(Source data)
---

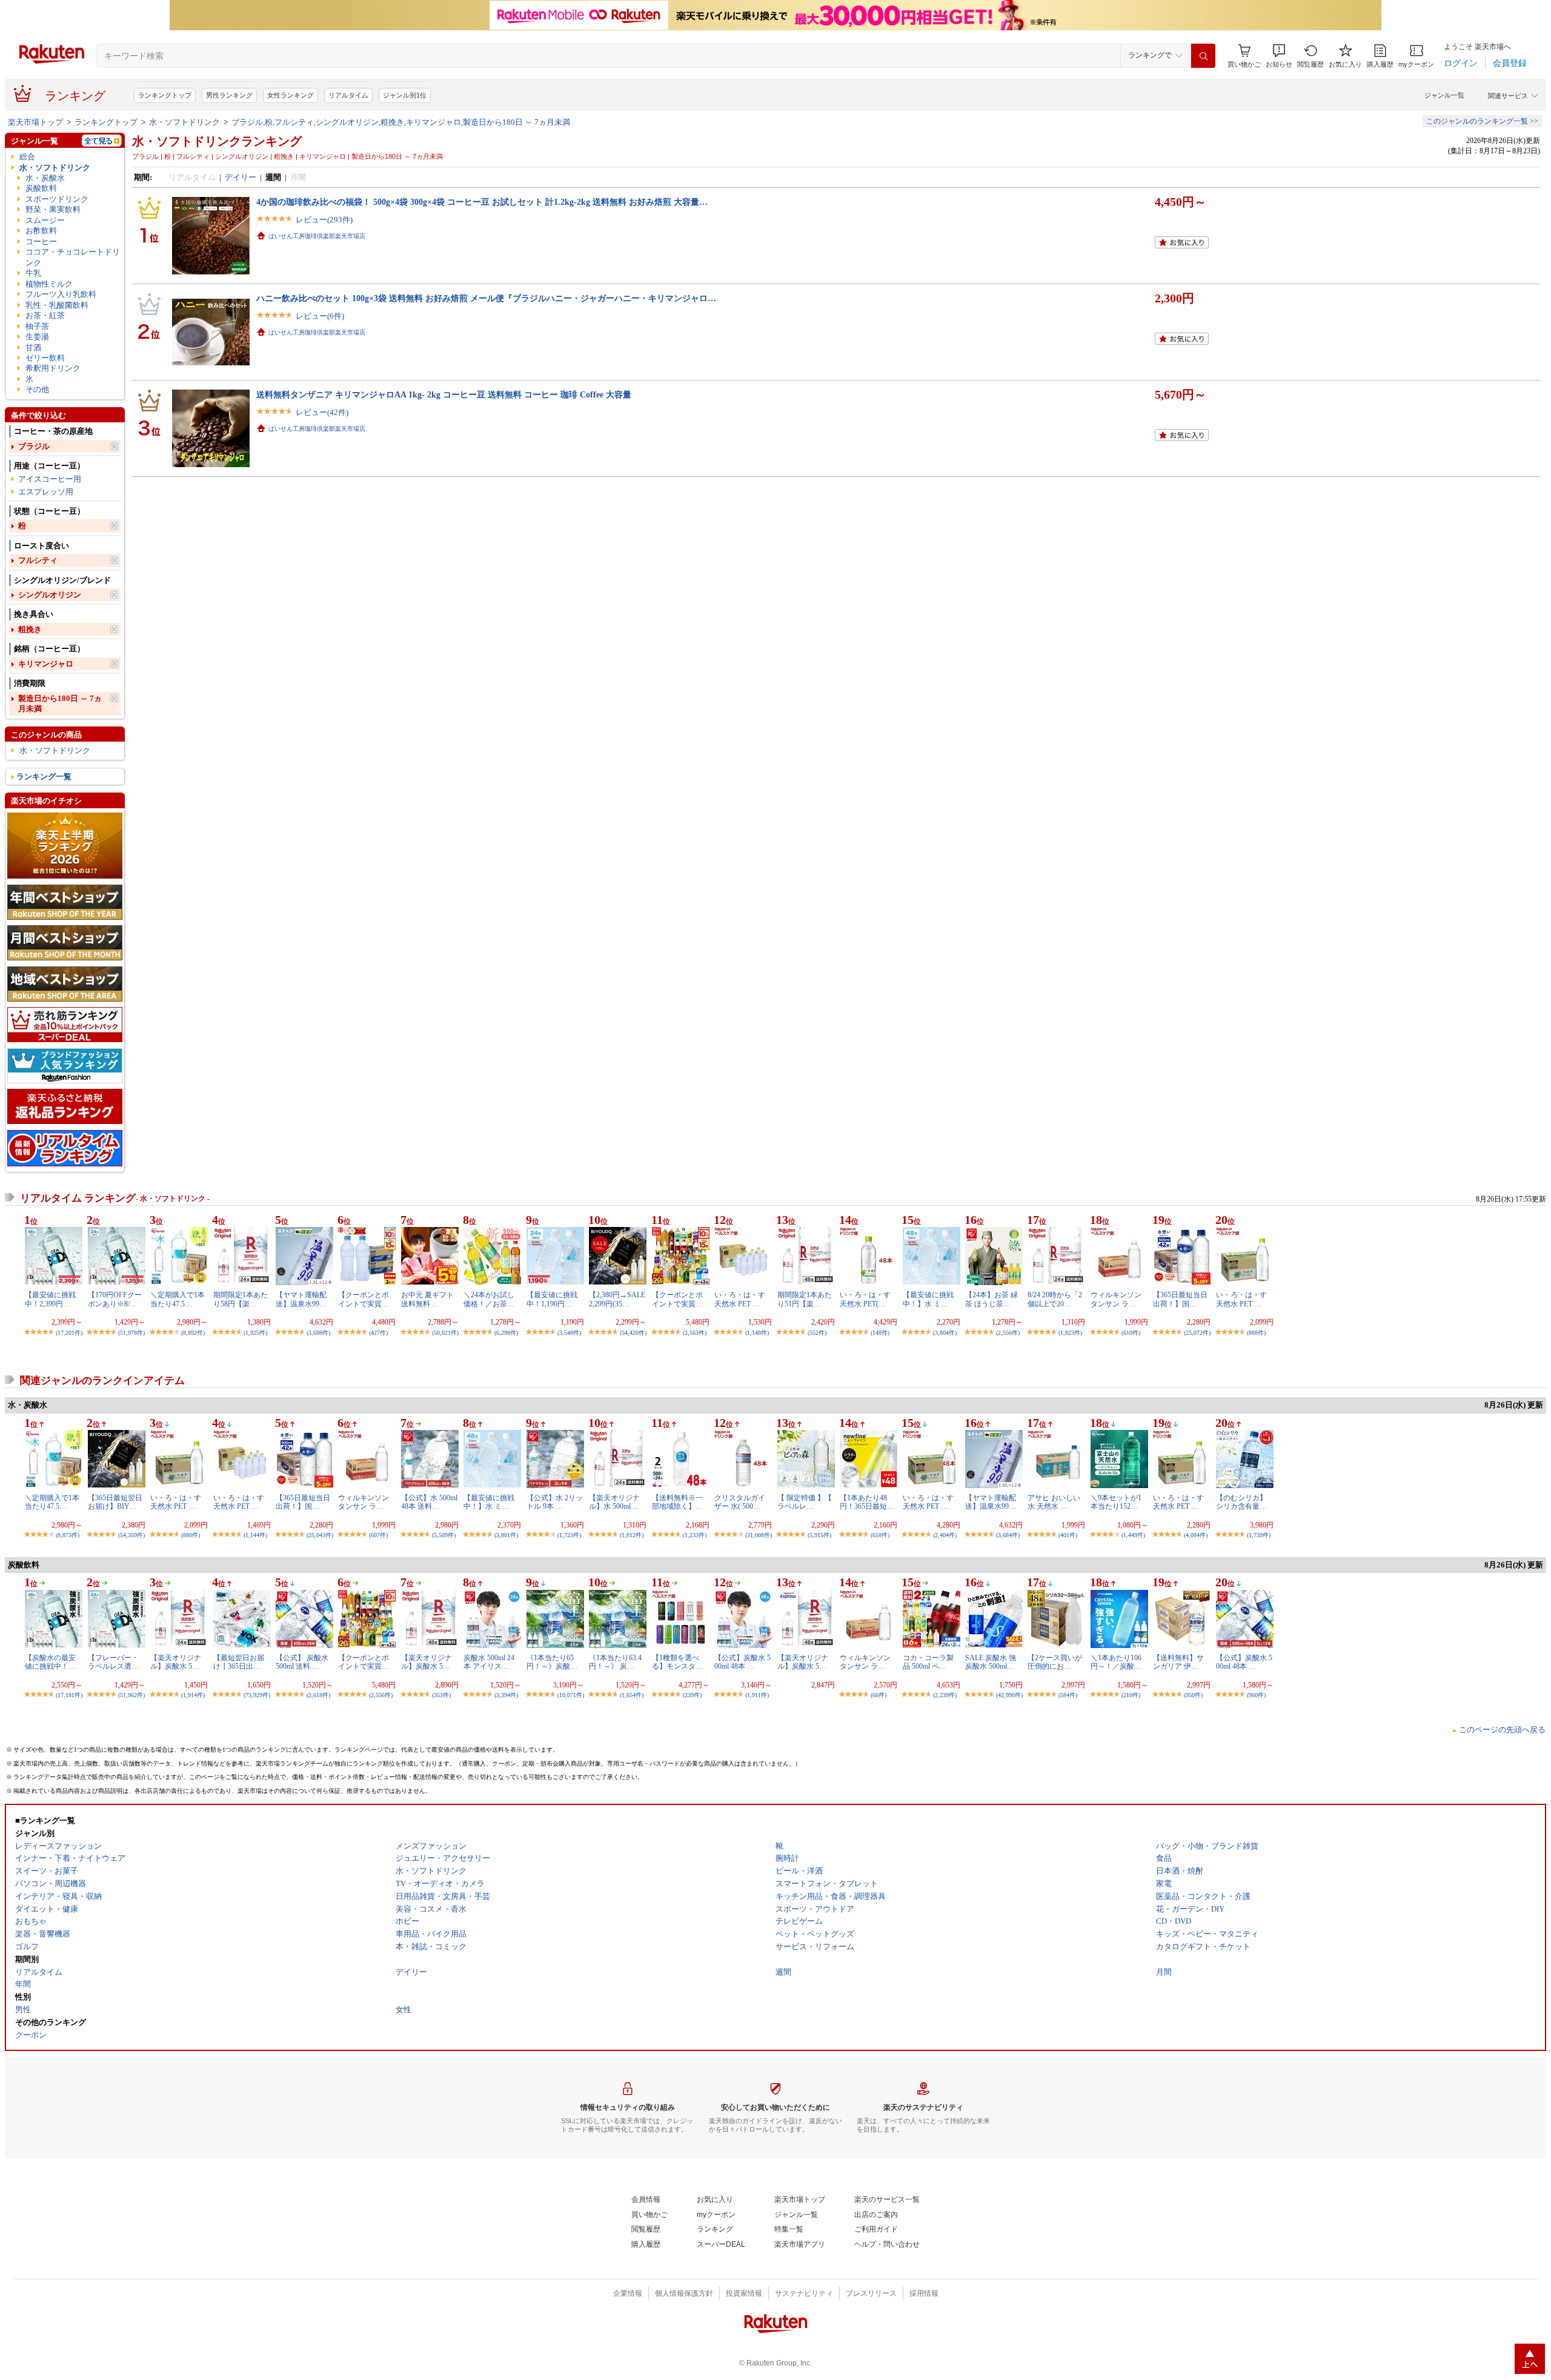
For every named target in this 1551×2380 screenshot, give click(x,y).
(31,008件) (758, 1535)
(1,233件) (694, 1535)
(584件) (1067, 1695)
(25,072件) (1197, 1332)
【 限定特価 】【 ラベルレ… (804, 1502)
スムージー (45, 220)
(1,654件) (631, 1695)
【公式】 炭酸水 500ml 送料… (302, 1662)
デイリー (240, 177)
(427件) (378, 1332)
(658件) (880, 1535)
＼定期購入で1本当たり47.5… (177, 1299)
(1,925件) (255, 1332)
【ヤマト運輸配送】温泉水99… (301, 1299)
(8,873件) (67, 1535)
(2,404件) (945, 1535)
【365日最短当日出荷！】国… (1180, 1299)
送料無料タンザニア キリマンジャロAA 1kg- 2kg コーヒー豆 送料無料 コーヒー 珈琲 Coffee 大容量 (443, 394)
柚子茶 (37, 326)
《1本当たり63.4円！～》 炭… (615, 1662)
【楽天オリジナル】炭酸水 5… (175, 1662)
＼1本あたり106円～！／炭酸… (1116, 1662)
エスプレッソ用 (45, 491)
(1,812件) (631, 1535)
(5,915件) (819, 1535)
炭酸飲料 (41, 188)
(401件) (1067, 1535)
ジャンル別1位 (405, 95)
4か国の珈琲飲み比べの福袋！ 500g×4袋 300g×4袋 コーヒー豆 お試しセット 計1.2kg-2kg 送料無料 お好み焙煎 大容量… (482, 202)
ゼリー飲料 (45, 357)
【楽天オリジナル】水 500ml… (614, 1502)
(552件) (817, 1332)
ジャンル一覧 (1444, 95)
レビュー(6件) (320, 316)
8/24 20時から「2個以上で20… (1055, 1299)
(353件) (441, 1695)
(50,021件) (445, 1332)
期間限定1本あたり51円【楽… (804, 1299)
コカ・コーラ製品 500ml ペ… (928, 1662)
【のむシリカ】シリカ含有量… (1241, 1502)
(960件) (1256, 1695)
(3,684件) (1008, 1535)
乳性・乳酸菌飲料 (56, 305)
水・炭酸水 (45, 177)
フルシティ (38, 560)
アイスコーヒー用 (49, 479)
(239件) (692, 1695)
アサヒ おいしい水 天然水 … (1054, 1502)
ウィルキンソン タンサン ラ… (1116, 1299)
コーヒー (41, 241)
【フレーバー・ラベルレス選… (113, 1662)
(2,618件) (318, 1695)
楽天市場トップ (35, 122)
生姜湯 (37, 336)
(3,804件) (945, 1332)
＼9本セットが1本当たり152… (1116, 1502)
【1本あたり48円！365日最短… (867, 1502)
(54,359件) (131, 1535)
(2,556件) (1008, 1332)
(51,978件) (131, 1332)
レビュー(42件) (322, 412)
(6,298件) (506, 1332)
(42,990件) (1009, 1695)
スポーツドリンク (56, 199)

---

YOUR GOAL
Reproduce every line above exactly as written, omitting the images.

RESPONSE TO THE TASK
For every named target in this 1551×2380 screenshot, give click(x,y).
(31,008件) (758, 1535)
(1,233件) (694, 1535)
(584件) (1067, 1695)
(25,072件) (1197, 1332)
【 限定特価 】【 ラベルレ… (804, 1502)
スムージー (45, 220)
(1,654件) (631, 1695)
【公式】 炭酸水 500ml 送料… (302, 1662)
デイリー (240, 177)
(427件) (378, 1332)
(658件) (880, 1535)
＼定期購入で1本当たり47.5… (177, 1299)
(1,925件) (255, 1332)
【ヤマト運輸配送】温泉水99… (301, 1299)
(8,873件) (67, 1535)
(2,404件) (945, 1535)
【365日最短当日出荷！】国… (1180, 1299)
送料無料タンザニア キリマンジャロAA 1kg- 2kg コーヒー豆 送料無料 コーヒー 珈琲 Coffee 大容量 (443, 394)
柚子茶 (37, 326)
《1本当たり63.4円！～》 炭… (615, 1662)
【楽天オリジナル】炭酸水 5… (175, 1662)
＼1本あたり106円～！／炭酸… (1116, 1662)
エスプレッソ用 (45, 491)
(1,812件) (631, 1535)
(5,915件) (819, 1535)
炭酸飲料 (41, 188)
(401件) (1067, 1535)
ジャンル別1位 (405, 95)
4か国の珈琲飲み比べの福袋！ 500g×4袋 300g×4袋 コーヒー豆 お試しセット 計1.2kg-2kg 送料無料 お好み焙煎 大容量… (482, 202)
ゼリー飲料 (45, 357)
【楽天オリジナル】水 500ml… (614, 1502)
(552件) (817, 1332)
ジャンル一覧 (1444, 95)
レビュー(6件) (320, 316)
8/24 20時から「2個以上で20… (1055, 1299)
(353件) (441, 1695)
(50,021件) (445, 1332)
期間限定1本あたり51円【楽… (804, 1299)
コカ・コーラ製品 500ml ペ… (928, 1662)
【のむシリカ】シリカ含有量… (1241, 1502)
(960件) (1256, 1695)
(3,684件) (1008, 1535)
乳性・乳酸菌飲料 (56, 305)
水・炭酸水 (45, 177)
フルシティ (38, 560)
アイスコーヒー用 (49, 479)
(239件) (692, 1695)
アサヒ おいしい水 天然水 … (1054, 1502)
ウィルキンソン タンサン ラ… (1116, 1299)
コーヒー (41, 241)
【フレーバー・ラベルレス選… (113, 1662)
(2,618件) (318, 1695)
楽天市場トップ (35, 122)
生姜湯 (37, 336)
(3,804件) (945, 1332)
＼9本セットが1本当たり152… (1116, 1502)
【1本あたり48円！365日最短… (867, 1502)
(54,359件) (131, 1535)
(2,556件) (1008, 1332)
(51,978件) (131, 1332)
レビュー(42件) (322, 412)
(6,298件) (506, 1332)
(42,990件) (1009, 1695)
スポーツドリンク (56, 199)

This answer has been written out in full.